Hitt, Ireland and Hoskisson explain that “creating value for customers is the source of above-

average returns for a firm.” Starbucks is able to create value for its customers by way of providing them

with a memorable experience. The company utilizes its capabilities and core competencies effectively to

do so. Starbucks has many capabilities is different functional areas of the company. Firstly, they claim to

have the best transportation rates in the industry. This is paired with a very accurate forecasting process to

determine which store needs a shipment and when to maximize the efficiency of Starbucks’ supply chain.

Human resource department works effectively as the partners (employees) are motivated and empowered

by their work. Starbucks has a significantly lower barista turnover rate than the industry average which

can be attributed to higher wages, health insurance and an employee stock option plan.
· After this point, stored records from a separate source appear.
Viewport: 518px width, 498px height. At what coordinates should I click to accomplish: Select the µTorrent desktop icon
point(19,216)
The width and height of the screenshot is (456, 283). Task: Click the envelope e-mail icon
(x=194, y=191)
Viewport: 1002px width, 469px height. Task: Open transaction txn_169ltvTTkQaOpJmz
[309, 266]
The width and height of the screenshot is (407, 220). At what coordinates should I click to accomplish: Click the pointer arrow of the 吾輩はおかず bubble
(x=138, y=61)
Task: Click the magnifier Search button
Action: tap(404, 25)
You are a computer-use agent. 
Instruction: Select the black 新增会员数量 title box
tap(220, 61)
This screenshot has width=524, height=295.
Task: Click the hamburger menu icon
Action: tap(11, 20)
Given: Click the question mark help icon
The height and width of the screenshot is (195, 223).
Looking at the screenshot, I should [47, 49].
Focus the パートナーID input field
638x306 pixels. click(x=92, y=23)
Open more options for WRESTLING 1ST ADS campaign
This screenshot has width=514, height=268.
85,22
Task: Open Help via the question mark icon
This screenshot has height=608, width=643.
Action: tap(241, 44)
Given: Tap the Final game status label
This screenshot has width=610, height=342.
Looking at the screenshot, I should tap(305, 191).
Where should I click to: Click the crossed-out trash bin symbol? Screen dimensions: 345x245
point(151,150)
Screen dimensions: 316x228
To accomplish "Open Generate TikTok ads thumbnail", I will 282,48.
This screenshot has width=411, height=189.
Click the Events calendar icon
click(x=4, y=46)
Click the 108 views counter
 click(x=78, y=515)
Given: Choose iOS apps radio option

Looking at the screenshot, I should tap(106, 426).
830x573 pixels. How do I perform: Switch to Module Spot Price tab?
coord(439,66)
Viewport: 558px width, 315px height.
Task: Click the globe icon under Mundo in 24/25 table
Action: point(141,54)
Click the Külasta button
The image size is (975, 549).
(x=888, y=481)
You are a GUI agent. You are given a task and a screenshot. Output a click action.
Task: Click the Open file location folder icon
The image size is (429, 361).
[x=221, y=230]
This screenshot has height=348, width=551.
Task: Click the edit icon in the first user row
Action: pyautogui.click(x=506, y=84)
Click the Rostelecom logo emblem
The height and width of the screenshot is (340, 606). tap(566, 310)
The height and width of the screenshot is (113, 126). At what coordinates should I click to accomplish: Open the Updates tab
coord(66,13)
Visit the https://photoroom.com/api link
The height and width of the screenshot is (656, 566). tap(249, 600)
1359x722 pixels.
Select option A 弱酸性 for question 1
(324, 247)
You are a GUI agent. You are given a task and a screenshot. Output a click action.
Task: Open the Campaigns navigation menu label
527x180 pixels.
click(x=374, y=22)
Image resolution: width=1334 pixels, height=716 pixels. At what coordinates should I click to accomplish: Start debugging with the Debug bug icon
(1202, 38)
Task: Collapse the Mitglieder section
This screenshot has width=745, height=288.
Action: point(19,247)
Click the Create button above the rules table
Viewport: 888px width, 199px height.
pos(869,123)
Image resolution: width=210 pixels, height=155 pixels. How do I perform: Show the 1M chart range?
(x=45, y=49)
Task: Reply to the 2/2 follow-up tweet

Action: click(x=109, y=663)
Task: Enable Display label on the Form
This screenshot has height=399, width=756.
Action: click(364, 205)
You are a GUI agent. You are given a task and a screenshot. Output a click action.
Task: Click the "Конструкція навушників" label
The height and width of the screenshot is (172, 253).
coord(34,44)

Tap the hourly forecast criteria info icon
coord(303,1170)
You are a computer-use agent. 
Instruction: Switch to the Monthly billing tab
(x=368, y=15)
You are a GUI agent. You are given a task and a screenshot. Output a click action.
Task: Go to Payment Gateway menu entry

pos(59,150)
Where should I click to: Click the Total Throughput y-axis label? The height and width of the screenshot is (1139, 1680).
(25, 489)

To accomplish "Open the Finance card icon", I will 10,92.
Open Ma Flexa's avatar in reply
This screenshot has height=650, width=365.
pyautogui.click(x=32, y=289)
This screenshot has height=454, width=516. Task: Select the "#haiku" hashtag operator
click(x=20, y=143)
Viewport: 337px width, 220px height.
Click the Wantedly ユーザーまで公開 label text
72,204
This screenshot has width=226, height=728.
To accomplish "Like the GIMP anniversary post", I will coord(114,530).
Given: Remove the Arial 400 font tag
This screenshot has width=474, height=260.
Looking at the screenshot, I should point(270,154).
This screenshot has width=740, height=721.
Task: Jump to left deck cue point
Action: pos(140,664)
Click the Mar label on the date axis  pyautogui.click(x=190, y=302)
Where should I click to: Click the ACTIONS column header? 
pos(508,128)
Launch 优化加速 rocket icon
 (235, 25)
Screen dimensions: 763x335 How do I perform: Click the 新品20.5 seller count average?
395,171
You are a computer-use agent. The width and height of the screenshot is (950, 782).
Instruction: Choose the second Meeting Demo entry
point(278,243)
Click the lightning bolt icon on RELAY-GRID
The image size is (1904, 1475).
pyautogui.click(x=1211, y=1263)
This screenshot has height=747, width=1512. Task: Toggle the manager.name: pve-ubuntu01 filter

Starbucks has

expertly marketed their brand through being the first to brand coffee carts and by building partnerships.

They have innovatively merchandised their product with a mail order program called Encore.

Management has a great understanding of the business from the bottom up and is in touch with individual

stores and partners. Starbucks produces the same high quality product every time through its roasting and

blending technique and quality control methods.


The capabilities discussed above must then be matched with Starbucks resources to establish core

competencies. Resources can be tangible or intangible. Starbucks’ tangible resources would be their

financial capabilities, high quality coffee, real estate, roasters and many more. Intangible resources would

be the knowledge and skill the baristas hold, effective organizational culture, brand name, the quality in

their products and so on.

For a capability to be a core competency it has to be valuable, rare, costly to imitate and

nonsubstitutable. Consider Starbucks’ high quality coffee; it is valuable to customers and it is rare as no

other company possess the same coffee. It would also be costly to imitate as Starbucks has completed

research to develop their coffee. The coffee is however substituatable by its competitors such as Second

Cup or A.L. Van Houtte. With this said, it can be concluded that Starbucks’ coffee is a core competency

than provides the company with a sustainable competitive advantage. Starbucks’ baristas, mail order

program Encore and roasting and blending process also meet these criteria and are therefore core

competencies.

Through discussing Starbucks’ resources, capabilities, and core competencies we can now

analyze the company’s value chain. Hitt et al. explains that a value chain consists of value chain activities

such as supply chain management, operations, distribution, marketing, and follow up service. In order for

these activities to create value for customers support functions such as finance, human resources and

management information systems are required. From exhibit 7, we see that Starbucks has enjoyed a

steady increase in net earnings from 1994-1996 and has projected that they will continue to rise. As

previously discussed the human resource department is efficient and effective. Starbucks has been

successfully managing its value chain activities. However, there is no indication from the case that

Starbucks provides any follow-up service which may be attributed to the fact that their product is usually

consumed immediately.

Starbucks should once again turn down McDonald’s. Starbucks has partnered with companies

which can serve Starbucks coffee in locations where Starbucks otherwise would not be able. These

partnerships were essential for Starbucks to expand their number of customers they can reach. Where
McDonald’s has stores, Starbucks can too. If the company chose to partner with McDonald’s it could

mean less customers walking into a Starbucks store. This could lead to a loss in revenues as there would

be fewer customers to purchase their snack items, coffee mugs and coffee beans. Starbucks must also

consider what partnering with a fast food franchise will do their brand and perception of their quality.